I recently discovered that several excerpts from Andrea Clearfield’s piece “Women of Valor” are on YouTube. This is an oratorio focused on the stories of women in the Bible. I had wanted to highlight it in my class on the Bible and music more than I was able to, as there was not yet a CD commercially available. That has now changed, as the piece was released on CD this year. Below are the YouTube excerpts for you to listen to. You can also find the whole thing on Spotify. The album notes can also be found online.
You can learn more about the oratorio on the composer’s website, and in the book The Bible Retold by Jewish Artists, Writers, Composers and Filmmakers. You can read my review of that book in the Review of Biblical Literature.

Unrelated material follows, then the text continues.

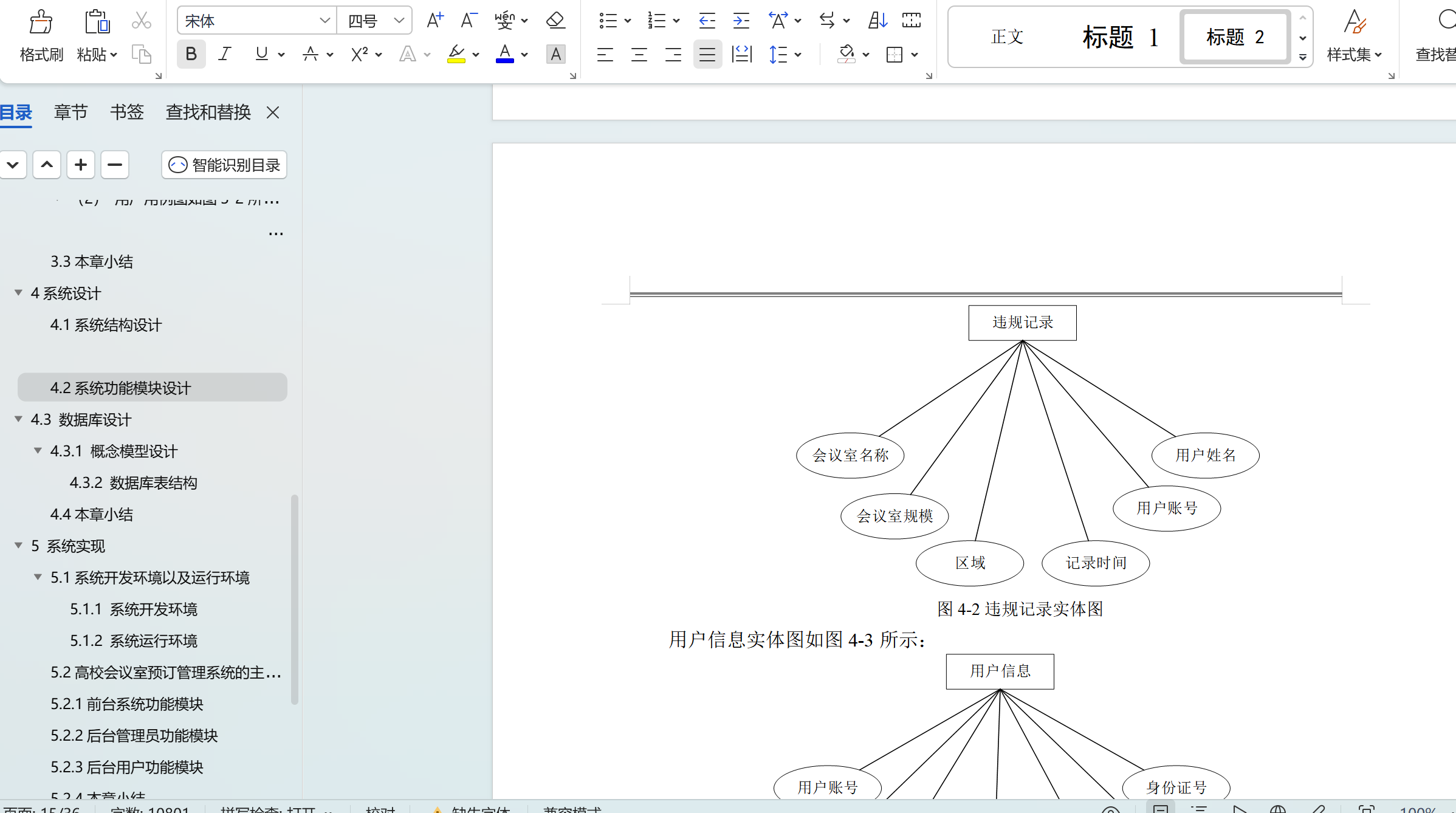Switch to the 书签 tab
1456x813 pixels.
click(126, 112)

What do you think of the piece? The narration often incorporates a perspective on the Biblical story that is not the dominant one in the narrative in the Hebrew Bible itself. For instance, I really like Sarah’s perspective on her life experiences, and the tension between the lofty declarations by a soprano about her and the quasi-romantic feel of the orchestra that accompanies those words on the one hand, and the harshness of what Sarah herself says and the musical accompaniment. When the divine voice comes in, there is thus an appropriate darkness to its feel, as an attentive listener will understand that the promise that is being made to Abraham has literally and emotionally painful implications for his wife. Miriam’s movement is also striking, as she speaks on behalf not just of ancient Israelite women but Jewish women throughout the ages. And if Miriam is brought close to the listener through her narrated part, when Hannah speaks in Hebrew it has a rather opposite (but equally striking) effect for the English-speaking listener. On the whole, I really like Clearfield’s compositional style, which is beautiful and modern, melodic and dissonant as appropriate, working in just enough hints of historic Jewish music as we know it in our time so as to create a mood that feels “biblical” (for want of a better word).